Et le matin ... en fait il était midi, je dormis plus longtemps que d'habitude ... j'y étais encore assis, heureux, car j'avais compris que mon unique souhait d'autrefois était stupide. Je partis à la recherche de l'ingénieur, mais il avait disparu, ainsi que les dieux grecs et romains. Et depuis lors, je suis l'homme le plus heureux au monde. Je suis un directeur comblé, ma troupe ne me contredit pas, les spectateurs non plus, ils s'amusent de bon cœur et moi, je compose mes pièces librement et à ma guise. De toutes le comédies, je choisis la meilleure, selon mes goûts et personne n'y trouve à redire.

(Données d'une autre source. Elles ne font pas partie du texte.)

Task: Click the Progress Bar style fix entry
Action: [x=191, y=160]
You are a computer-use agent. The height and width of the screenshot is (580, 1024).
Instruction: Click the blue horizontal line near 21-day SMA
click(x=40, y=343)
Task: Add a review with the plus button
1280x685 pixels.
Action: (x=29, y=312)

Les pièces que les grands théâtres actuels méprisent, mais qui étaient, il y a trente ans, de grands succès et faisaient pleurer tout le monde, je les joue aujourd'hui aux petits et aux grands. Elles font pleurer les petits comme elles faisaient pleurer leurs pères et leurs mères il y a trente ans. J'ai au programme Jeanne Montfaucon et Dyveke dans sa version courte, parce que les petits n'aiment pas les grandes scènes d'amour. Ils veulent de la tragédie et bien vite, dès le début. J'ai sillonné le Danemark en long et en large, je connais tout le monde et tout le monde me connaît. Je suis en ce moment en route pour la Suède et si j'y ai du succès et gagne suffisamment d'argent, je deviendrai Scandinave, sinon, non. Je vous le dis comme à un compatriote. »

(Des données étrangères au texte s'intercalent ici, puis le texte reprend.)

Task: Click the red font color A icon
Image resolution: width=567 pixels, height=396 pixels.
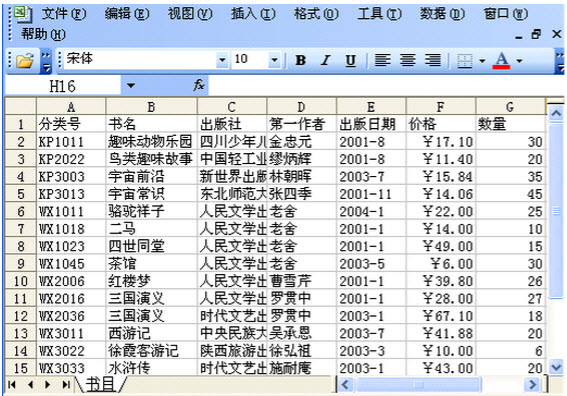Action: (x=501, y=60)
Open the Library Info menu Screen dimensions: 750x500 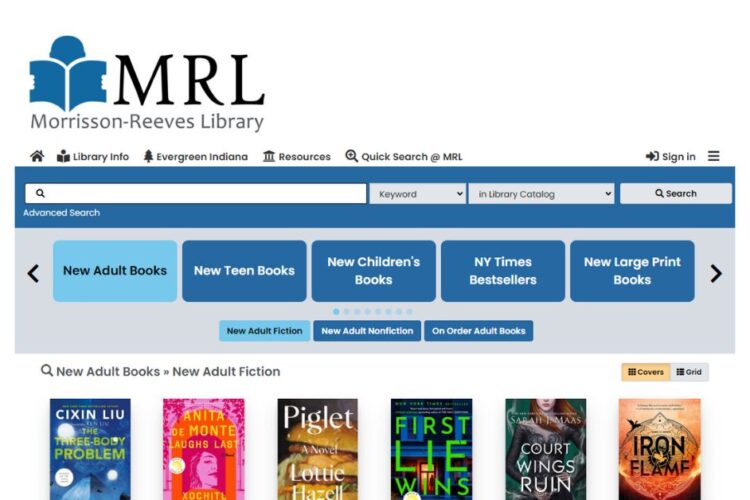point(93,156)
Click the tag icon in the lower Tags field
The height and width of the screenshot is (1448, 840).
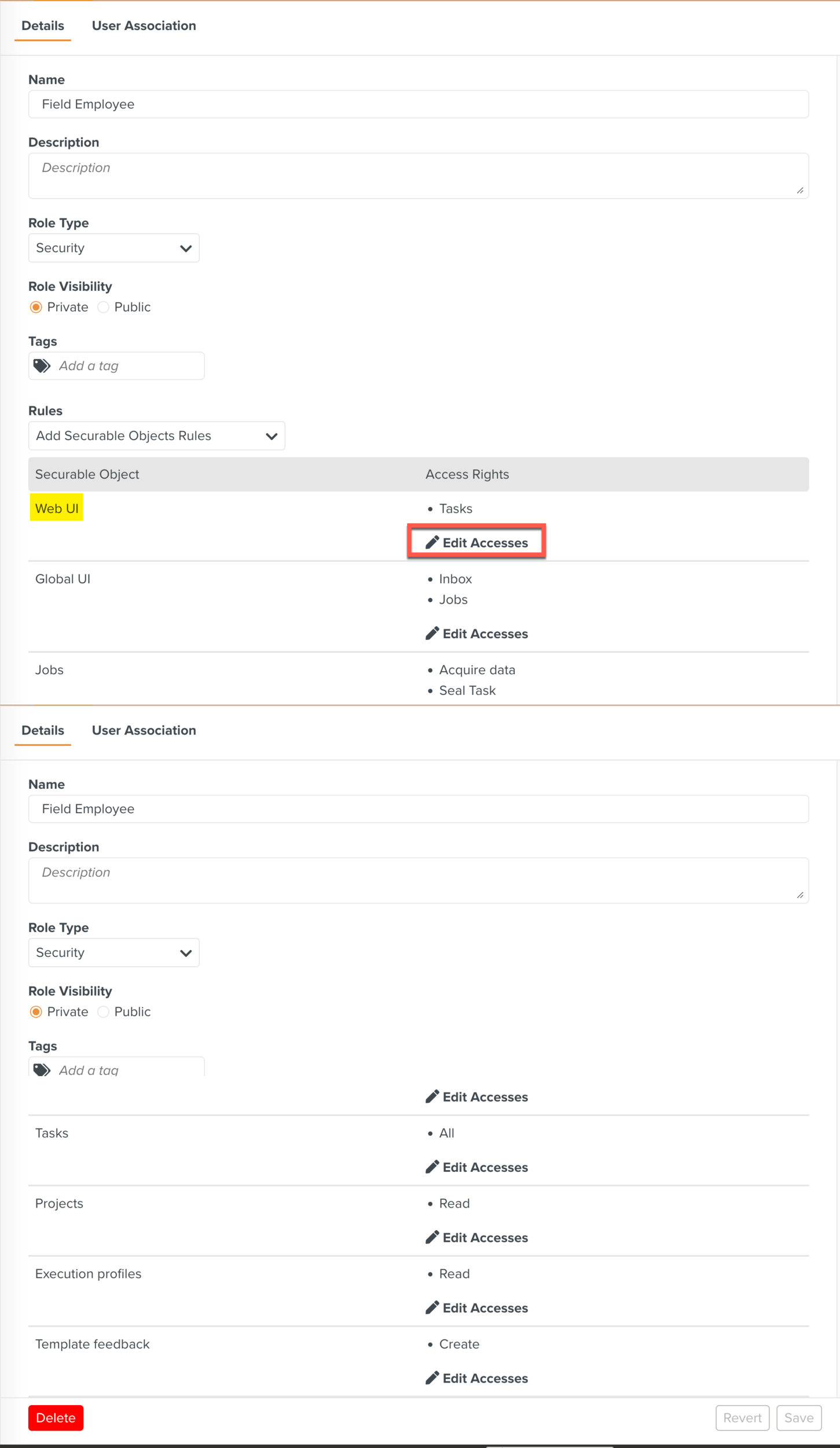click(42, 1069)
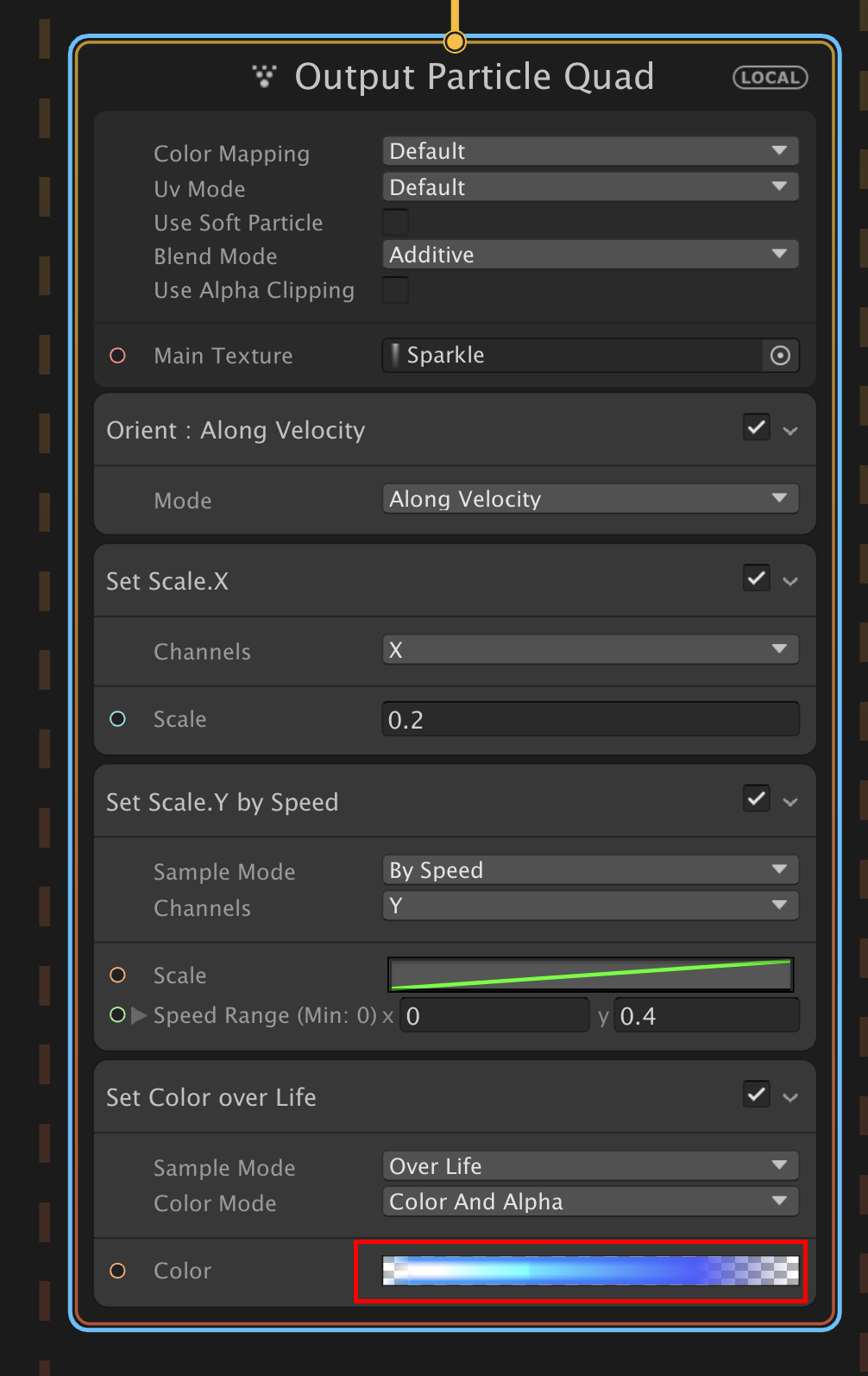This screenshot has width=868, height=1376.
Task: Toggle the LOCAL space button
Action: pyautogui.click(x=770, y=78)
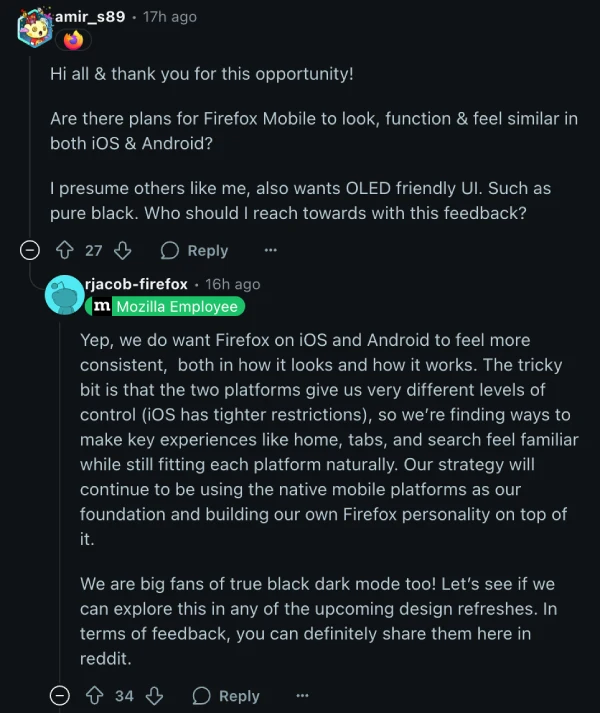Click amir_s89's profile avatar
Image resolution: width=600 pixels, height=713 pixels.
point(34,27)
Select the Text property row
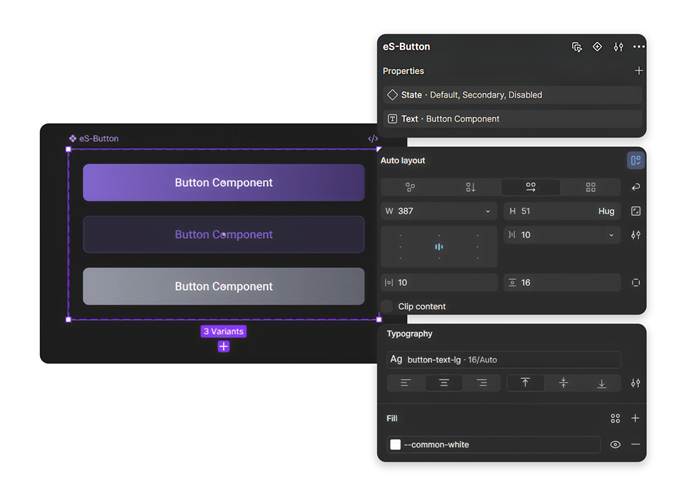Viewport: 687px width, 496px height. (512, 119)
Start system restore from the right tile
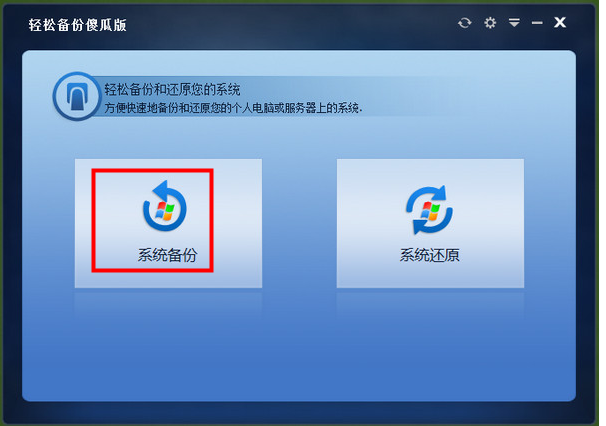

Et moi, en tant que compatriote, je transmets le message.

******************

Vous êtes-vous posé un jour cette question :

- Qui est,  ou qui, a été le montreur de marionnettes dont je suis la marionnette  ?

Et où sont fixées sur mon corps les fils ou les baguettes ?

Suis-je heureux de cet état ?

Et MOI suis-je quelque part le montreur de certains de mes compagnons de vie ?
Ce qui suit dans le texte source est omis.